» **INSTRUCTIONS**:
(1) Transcribe the post about marijuana word for word, starting at "Mom: No, it" and ending at "confused on marijuana.".
(2) Continue the post about marijuana, beginning right after its final sentence.

» **DOCUMENT SECTION**:
════

I am supposed to be writing a speech about the Constitution, a speech I am supposed to give at a competition on Sunday. Whoops. But instead I am sharing a conversation that just happened. The exact conversation, word for word.

Mom: How's the speech coming?
Hayley: Okay.
Mom: Just okay, not amazing?
Hayley: Well, I write better at night.
Mom: Like those people who say they write better songs when they're smoking marijuana.
Hayley: Those songs are better.
Mom: No, it seems better because you're impaired. 

Staying up late is apparently comparable to drug use. But no, that's not what piqued my interest in transferring the writing from the topic of the Constitution to this post. Marijuana, man. In the past two years, my views on drugs have been horrifically mutilated, undergoing facelift after facelift. I'm not sure I even know what my views are anymore, much less do I have any philosophical justification for them. But I've always been confused on marijuana.

I read an awful novel Can't Get There From Here about homeless teens in New York, and when panhandling their leader instructed them to write "Need Money for Marywana" on their signs. Because even though they wanted the money for food, no one believed them. They got more money for being "honest" than just outright begging. Because the people who gave these kids money assumed they were in the weeds with their drug use anyway. (Pardon the pun.)

════

» **DATA SECTION**:
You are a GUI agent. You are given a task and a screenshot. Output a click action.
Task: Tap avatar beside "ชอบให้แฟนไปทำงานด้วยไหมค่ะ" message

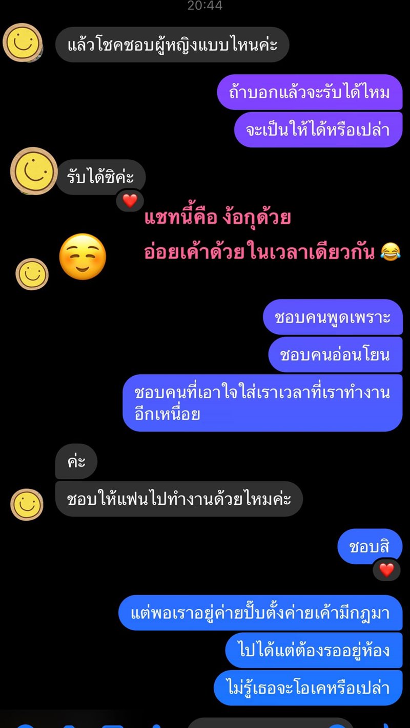pos(27,505)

════

» **RESULTS OF THE TASKS**:
(1)
Mom: No, it seems better because you're impaired. 

Staying up late is apparently comparable to drug use. But no, that's not what piqued my interest in transferring the writing from the topic of the Constitution to this post. Marijuana, man. In the past two years, my views on drugs have been horrifically mutilated, undergoing facelift after facelift. I'm not sure I even know what my views are anymore, much less do I have any philosophical justification for them. But I've always been confused on marijuana.

(2)
But marijuana has no inherent negative health effects. (Besides the obvious one of inhaling smoke in general.) Marijuana only causes dependency in extremely heavy users. Marijuana actually has select health benefits and limited side-effects. In light of all this, the main tenet behind marijuana's prohibition is that is a gateway drug. That strikes me as a funny law - this is illegal not because it's bad but because it could possibly lead to things that are bad. What? Of course.

That actually might be true. I have no idea, I'm not an expert. I can only speak from personal experience. In San Francisco, it was cocaine that litter the streets, not marijuana. The police officers we interviewed said the biggest problem in the Tenderloin District was meth, with heroin a close second. Even in Golden Gate Park, the organic hippy drug capital, marijuana wasn't that prevalent. So I can't help but question, as much as I hate drugs and what they do to people, is marijuana worth prohibiting? 

Maybe it is. But I can't help but wonder when I look at the price society pays while marijuana is illegal, is there a good reason why we passed these laws?

4 comments:

Micah E. said...

I remember during confidential sources year (that's going back a ways) before I bailed on debate, our club met with a journalist to get an inside perspective on sources. One of the examples they brought up was how they wrote an article confidentially about their use of medical marijuana... apparently, there is a whole (illicit) organization that works to get marijuana to people who need it medically. I can't imagine that they're working without federal knowledge.

That, and there was weed everywhere at the YWAM base in Samoa, syrsly, we had to clear a bunch of it away when we were setting up our dig site.

Art said...

I have no insight that can shed light on this dilemma, but... I didn't realize you had a [current] blog until today.

How did I miss it?

You are a committed blogger. I love you.

A&A said...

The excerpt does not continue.